Os advogados de Filipe Martins negaram ao ministro Alexandre de Moraes, do Supremo Tribunal Federal (STF), que ele tenha utilizado o LinkedIn ou qualquer outra rede social depois da imposição das medidas cautelares. Segundo a defesa, não houve publicações, interações nem envio de mensagens.
Conforme a manifestação, a conta atribuída a Martins está inativa desde abril de 2023, antes das restrições judiciais. Além disso, a defesa também garantiu que, desde fevereiro de 2024, o controle de eventuais credenciais digitais ligadas ao nome do ex-assessor está sob responsabilidade exclusiva dos advogados, com a única finalidade de manter a preservação de provas.

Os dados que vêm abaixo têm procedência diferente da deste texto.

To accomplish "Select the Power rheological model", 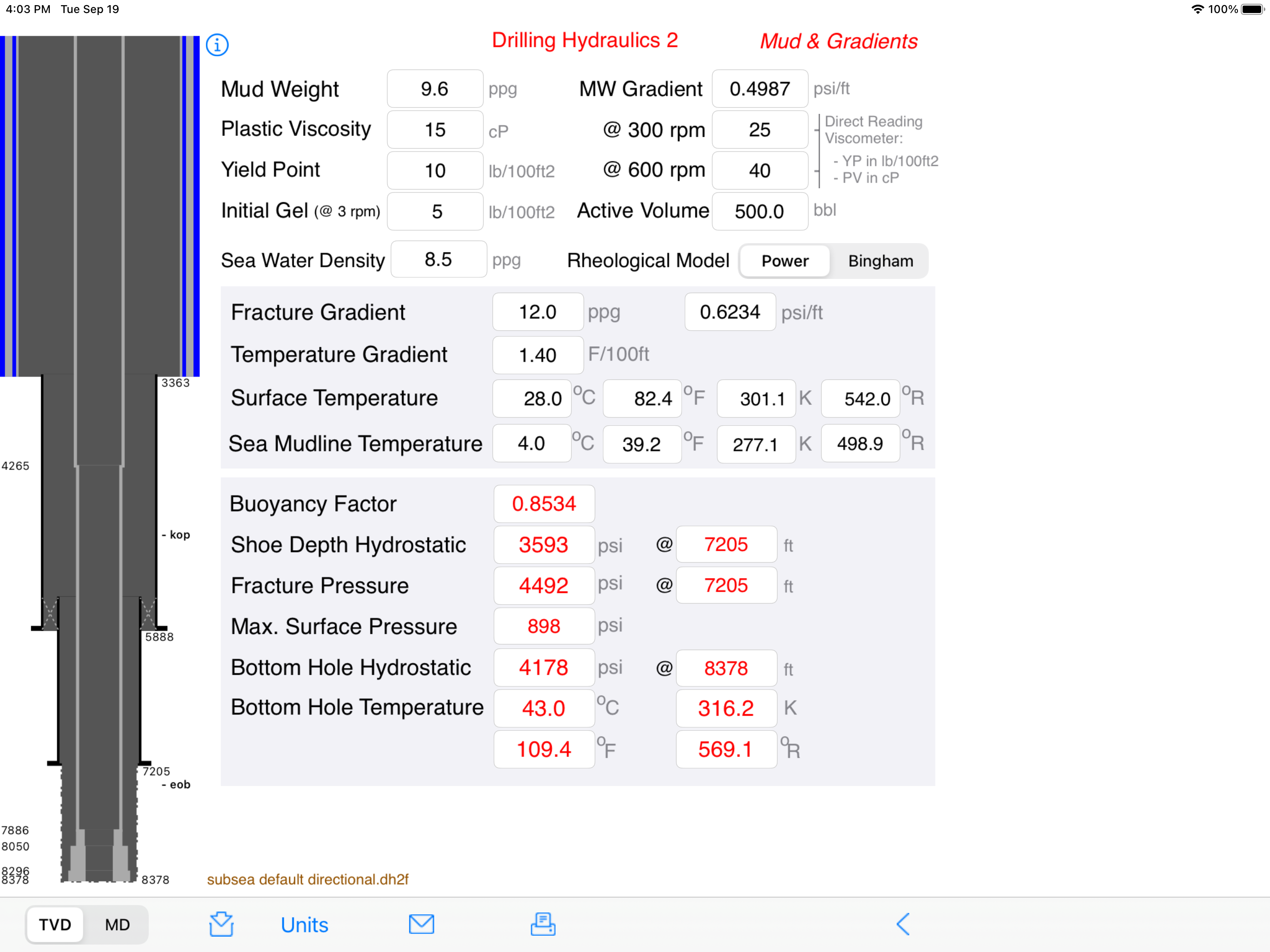I will 784,261.
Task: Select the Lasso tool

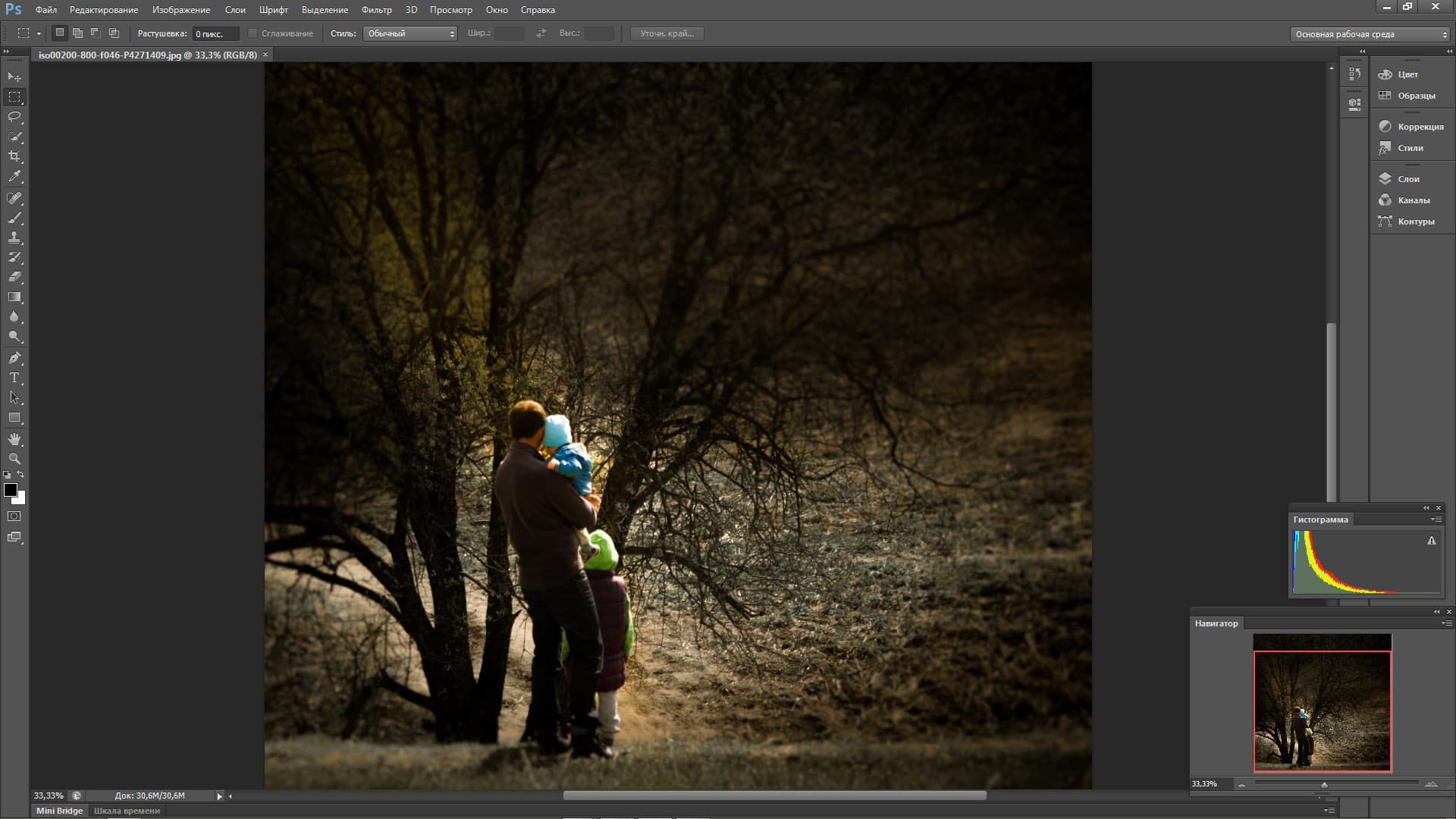Action: coord(14,117)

Segundo a defesa, o fato que motivou o despacho judicial se limita à suposta visualização de um perfil por ferramenta interna da plataforma, sem indicação de autoria, ato voluntário ou conteúdo comunicacional.
Eles também afirmam que, desde a revogação da prisão preventiva, em agosto de 2024, não há registro formal de violação das medidas impostas. Ao final, a defesa pede que seja afastada qualquer leitura de descumprimento, por ausência de lastro probatório.
Na terça-feira, o ministro Alexandre de Moraes havia dado um prazo de 24 horas para a defesa de Filipe Martins, explicar a suposta utilização do LinkedIn.